**What you should do:** In the records below, find the line containing "The width and height of the screenshot is (924, 585)." and the line containing "The height and width of the screenshot is (488, 868)."; please repeat exactly the lines from one to the other, both included, and nothing more.

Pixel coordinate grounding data
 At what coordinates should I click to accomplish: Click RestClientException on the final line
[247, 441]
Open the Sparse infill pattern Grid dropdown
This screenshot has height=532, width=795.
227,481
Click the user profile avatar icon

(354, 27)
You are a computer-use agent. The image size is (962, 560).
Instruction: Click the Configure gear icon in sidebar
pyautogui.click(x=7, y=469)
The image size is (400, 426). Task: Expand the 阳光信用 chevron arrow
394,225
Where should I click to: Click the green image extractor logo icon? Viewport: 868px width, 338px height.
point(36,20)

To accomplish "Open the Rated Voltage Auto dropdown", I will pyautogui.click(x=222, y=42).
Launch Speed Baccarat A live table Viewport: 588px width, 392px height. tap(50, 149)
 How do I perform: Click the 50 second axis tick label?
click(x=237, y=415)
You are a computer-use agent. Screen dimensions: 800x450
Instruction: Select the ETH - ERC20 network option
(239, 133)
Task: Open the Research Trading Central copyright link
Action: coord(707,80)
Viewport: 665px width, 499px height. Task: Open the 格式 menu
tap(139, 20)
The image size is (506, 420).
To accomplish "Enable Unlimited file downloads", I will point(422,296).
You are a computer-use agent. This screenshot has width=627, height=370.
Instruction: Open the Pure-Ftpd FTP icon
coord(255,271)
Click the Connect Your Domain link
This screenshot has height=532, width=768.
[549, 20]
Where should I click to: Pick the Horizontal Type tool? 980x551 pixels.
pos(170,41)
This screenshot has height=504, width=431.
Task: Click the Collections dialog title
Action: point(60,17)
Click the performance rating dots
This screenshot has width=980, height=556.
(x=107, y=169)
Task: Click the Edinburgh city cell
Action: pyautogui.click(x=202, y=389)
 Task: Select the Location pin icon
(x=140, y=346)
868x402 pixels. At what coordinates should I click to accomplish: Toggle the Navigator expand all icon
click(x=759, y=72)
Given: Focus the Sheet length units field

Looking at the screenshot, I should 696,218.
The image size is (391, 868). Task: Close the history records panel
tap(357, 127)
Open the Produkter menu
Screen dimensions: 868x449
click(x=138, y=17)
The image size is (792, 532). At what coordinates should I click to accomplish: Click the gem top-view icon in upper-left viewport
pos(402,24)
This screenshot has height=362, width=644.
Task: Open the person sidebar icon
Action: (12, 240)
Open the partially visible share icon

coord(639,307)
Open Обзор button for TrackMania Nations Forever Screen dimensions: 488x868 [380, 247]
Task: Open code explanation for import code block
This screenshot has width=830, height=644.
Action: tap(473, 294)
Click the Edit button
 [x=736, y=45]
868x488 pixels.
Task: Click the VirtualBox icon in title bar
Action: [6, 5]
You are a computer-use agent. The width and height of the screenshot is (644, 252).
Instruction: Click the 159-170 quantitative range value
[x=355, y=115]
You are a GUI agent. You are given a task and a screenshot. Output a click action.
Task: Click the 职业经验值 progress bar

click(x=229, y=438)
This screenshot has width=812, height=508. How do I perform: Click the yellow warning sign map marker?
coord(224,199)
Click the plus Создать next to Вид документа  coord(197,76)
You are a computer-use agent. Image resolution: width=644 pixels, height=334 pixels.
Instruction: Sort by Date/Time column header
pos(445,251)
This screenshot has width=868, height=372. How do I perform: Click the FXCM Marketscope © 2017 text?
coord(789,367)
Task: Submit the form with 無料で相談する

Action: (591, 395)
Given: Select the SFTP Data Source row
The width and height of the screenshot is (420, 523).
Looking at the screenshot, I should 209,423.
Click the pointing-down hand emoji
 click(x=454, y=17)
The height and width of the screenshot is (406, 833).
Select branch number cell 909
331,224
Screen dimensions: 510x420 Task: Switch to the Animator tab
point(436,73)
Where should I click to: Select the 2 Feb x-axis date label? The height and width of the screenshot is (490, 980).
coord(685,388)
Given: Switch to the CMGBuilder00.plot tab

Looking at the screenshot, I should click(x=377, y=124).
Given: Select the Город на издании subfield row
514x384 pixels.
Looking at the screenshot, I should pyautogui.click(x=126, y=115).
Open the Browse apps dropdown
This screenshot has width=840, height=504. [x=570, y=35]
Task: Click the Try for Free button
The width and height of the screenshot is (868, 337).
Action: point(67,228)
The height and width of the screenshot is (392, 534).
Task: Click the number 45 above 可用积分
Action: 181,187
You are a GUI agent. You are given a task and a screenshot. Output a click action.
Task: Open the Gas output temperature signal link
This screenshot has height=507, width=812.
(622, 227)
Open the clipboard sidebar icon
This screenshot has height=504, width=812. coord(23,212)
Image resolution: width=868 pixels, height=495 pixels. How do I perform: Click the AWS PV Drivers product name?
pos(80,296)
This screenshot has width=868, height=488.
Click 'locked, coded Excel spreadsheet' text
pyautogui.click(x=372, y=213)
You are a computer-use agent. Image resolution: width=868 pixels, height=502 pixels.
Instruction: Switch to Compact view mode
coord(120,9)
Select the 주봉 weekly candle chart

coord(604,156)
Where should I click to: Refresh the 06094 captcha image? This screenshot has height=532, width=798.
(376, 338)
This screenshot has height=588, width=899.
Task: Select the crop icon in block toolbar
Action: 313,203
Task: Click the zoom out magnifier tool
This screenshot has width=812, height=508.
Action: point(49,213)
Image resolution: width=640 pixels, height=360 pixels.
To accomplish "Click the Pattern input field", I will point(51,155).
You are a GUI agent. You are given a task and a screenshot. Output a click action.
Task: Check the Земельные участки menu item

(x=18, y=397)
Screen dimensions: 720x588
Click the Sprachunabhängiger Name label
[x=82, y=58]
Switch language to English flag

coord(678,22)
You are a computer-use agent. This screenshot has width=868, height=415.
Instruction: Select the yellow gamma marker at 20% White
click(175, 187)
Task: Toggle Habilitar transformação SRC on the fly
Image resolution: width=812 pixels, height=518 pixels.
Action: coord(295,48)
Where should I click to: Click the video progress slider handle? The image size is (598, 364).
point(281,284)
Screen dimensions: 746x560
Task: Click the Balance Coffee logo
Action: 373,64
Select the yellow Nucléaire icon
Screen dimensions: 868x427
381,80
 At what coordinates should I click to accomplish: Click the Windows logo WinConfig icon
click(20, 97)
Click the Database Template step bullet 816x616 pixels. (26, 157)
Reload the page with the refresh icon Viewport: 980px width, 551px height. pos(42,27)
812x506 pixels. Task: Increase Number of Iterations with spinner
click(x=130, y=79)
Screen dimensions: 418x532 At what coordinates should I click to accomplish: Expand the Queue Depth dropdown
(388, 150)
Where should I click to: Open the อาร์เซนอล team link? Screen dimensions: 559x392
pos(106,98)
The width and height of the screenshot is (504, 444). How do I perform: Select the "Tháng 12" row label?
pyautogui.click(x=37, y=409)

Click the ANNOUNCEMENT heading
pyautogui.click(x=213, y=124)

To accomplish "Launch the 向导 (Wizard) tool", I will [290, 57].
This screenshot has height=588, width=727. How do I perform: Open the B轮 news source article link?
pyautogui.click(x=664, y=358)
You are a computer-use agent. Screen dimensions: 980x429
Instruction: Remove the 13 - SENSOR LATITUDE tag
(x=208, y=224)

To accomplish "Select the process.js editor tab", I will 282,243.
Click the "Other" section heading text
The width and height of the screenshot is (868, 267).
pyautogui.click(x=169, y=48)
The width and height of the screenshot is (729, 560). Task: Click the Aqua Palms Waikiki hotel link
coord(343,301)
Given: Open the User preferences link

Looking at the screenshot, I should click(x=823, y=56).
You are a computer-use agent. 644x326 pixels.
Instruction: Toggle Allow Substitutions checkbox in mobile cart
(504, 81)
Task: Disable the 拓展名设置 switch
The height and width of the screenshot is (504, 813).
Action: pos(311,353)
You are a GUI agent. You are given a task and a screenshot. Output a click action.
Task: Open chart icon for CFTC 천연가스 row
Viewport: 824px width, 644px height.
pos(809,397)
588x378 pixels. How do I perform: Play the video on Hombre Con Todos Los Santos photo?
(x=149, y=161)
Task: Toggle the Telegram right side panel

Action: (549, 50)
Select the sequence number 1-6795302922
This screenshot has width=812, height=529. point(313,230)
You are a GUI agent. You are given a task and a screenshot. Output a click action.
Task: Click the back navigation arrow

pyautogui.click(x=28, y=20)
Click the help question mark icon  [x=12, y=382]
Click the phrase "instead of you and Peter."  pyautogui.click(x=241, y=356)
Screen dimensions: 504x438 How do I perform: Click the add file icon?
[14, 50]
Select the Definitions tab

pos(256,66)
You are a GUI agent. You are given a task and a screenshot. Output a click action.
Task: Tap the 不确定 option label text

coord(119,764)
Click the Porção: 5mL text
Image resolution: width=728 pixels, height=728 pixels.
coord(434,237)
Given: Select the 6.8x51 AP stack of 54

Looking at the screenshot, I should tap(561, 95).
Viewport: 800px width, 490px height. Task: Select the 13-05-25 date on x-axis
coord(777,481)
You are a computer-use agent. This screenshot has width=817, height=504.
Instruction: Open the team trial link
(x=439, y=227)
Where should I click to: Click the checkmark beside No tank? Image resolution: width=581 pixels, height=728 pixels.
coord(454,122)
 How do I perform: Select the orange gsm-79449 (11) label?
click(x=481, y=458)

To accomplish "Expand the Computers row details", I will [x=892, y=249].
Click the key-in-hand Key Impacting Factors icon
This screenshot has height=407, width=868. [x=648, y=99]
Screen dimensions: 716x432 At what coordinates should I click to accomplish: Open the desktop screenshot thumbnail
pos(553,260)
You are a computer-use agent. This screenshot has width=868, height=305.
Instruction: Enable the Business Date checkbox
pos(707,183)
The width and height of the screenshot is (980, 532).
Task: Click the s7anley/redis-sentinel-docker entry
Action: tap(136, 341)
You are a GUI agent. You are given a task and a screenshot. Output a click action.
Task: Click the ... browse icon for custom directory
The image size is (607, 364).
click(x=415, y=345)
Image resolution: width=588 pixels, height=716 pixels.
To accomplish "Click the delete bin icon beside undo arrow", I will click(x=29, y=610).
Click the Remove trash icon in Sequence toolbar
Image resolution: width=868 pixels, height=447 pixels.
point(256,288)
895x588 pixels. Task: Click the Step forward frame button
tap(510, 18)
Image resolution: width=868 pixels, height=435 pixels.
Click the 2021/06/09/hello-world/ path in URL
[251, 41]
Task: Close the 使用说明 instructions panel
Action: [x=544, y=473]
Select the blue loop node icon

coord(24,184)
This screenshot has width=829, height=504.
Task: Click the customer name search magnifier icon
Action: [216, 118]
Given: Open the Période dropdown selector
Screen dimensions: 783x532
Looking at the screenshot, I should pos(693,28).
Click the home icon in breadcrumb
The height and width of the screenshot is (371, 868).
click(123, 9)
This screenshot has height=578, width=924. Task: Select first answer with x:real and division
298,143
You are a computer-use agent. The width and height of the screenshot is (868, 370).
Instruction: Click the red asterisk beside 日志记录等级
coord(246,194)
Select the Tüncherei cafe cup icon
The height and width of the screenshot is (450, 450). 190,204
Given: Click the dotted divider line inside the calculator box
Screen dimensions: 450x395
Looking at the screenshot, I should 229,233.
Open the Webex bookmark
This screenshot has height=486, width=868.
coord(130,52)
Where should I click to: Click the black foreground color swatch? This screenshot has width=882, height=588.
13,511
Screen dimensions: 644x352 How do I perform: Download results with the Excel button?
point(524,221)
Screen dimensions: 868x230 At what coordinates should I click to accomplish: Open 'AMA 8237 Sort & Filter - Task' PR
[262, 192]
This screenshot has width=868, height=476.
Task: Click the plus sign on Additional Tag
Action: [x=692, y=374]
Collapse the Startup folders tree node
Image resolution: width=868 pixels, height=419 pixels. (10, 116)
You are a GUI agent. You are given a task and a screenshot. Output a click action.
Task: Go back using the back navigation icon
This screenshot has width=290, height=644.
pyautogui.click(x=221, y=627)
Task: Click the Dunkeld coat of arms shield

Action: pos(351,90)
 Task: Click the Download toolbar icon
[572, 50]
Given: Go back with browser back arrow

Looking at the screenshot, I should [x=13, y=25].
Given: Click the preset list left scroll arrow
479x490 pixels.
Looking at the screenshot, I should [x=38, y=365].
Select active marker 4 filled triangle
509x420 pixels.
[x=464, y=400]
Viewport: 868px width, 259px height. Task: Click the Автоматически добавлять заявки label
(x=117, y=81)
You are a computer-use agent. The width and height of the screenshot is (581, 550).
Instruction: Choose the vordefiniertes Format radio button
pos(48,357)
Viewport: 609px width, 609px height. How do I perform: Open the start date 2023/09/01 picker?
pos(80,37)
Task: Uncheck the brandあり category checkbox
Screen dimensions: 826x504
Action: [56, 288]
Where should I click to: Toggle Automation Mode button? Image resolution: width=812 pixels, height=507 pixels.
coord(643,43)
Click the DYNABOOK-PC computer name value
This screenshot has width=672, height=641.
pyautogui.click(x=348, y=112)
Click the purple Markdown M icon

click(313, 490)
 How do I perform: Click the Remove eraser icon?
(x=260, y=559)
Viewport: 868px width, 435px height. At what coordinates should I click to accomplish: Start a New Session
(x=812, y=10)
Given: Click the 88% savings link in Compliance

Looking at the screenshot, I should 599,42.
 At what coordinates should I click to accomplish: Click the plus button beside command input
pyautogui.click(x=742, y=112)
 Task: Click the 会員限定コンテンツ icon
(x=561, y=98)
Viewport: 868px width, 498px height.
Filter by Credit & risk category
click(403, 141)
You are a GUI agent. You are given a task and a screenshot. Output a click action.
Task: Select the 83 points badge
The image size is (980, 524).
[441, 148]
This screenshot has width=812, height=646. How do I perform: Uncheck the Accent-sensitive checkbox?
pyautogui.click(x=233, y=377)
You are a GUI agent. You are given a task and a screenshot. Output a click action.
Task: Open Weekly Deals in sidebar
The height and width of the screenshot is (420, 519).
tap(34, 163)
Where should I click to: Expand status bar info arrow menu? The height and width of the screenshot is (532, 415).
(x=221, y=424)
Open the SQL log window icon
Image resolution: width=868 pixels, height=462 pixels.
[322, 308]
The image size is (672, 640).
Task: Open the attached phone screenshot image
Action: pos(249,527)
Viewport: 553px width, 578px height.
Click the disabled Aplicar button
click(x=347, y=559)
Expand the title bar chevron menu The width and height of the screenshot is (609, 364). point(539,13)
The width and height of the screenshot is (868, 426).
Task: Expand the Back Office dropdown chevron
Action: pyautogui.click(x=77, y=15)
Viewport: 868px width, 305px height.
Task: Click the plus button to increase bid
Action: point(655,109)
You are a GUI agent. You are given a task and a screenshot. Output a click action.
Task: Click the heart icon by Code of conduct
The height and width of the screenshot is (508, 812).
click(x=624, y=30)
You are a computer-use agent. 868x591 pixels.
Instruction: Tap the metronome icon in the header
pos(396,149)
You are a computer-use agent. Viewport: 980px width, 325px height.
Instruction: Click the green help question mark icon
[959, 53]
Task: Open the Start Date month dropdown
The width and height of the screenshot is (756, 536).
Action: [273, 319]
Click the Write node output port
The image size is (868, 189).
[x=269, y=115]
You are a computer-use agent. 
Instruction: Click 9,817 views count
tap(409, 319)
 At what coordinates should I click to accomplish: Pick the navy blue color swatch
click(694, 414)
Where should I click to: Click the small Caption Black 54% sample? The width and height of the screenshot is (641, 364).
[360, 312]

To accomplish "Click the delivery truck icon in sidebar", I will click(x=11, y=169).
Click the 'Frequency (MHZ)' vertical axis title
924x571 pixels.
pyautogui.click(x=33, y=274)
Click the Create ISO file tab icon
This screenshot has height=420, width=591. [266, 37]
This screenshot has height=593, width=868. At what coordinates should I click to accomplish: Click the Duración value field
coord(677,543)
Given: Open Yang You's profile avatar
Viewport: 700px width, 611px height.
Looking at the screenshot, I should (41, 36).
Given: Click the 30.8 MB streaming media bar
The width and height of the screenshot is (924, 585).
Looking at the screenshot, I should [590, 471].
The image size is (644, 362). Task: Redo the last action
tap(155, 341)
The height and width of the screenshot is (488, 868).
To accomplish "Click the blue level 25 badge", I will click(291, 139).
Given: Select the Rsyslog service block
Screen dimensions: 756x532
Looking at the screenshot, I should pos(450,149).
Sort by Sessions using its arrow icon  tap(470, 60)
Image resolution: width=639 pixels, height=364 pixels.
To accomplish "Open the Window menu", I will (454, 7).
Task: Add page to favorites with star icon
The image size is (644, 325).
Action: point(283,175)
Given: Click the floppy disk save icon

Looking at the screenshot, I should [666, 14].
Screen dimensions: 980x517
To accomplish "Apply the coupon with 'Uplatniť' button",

**Exercise solution:**
The width and height of the screenshot is (924, 585).
Looking at the screenshot, I should [590, 471].
The image size is (644, 362). Task: Redo the last action
tap(155, 341)
The height and width of the screenshot is (488, 868).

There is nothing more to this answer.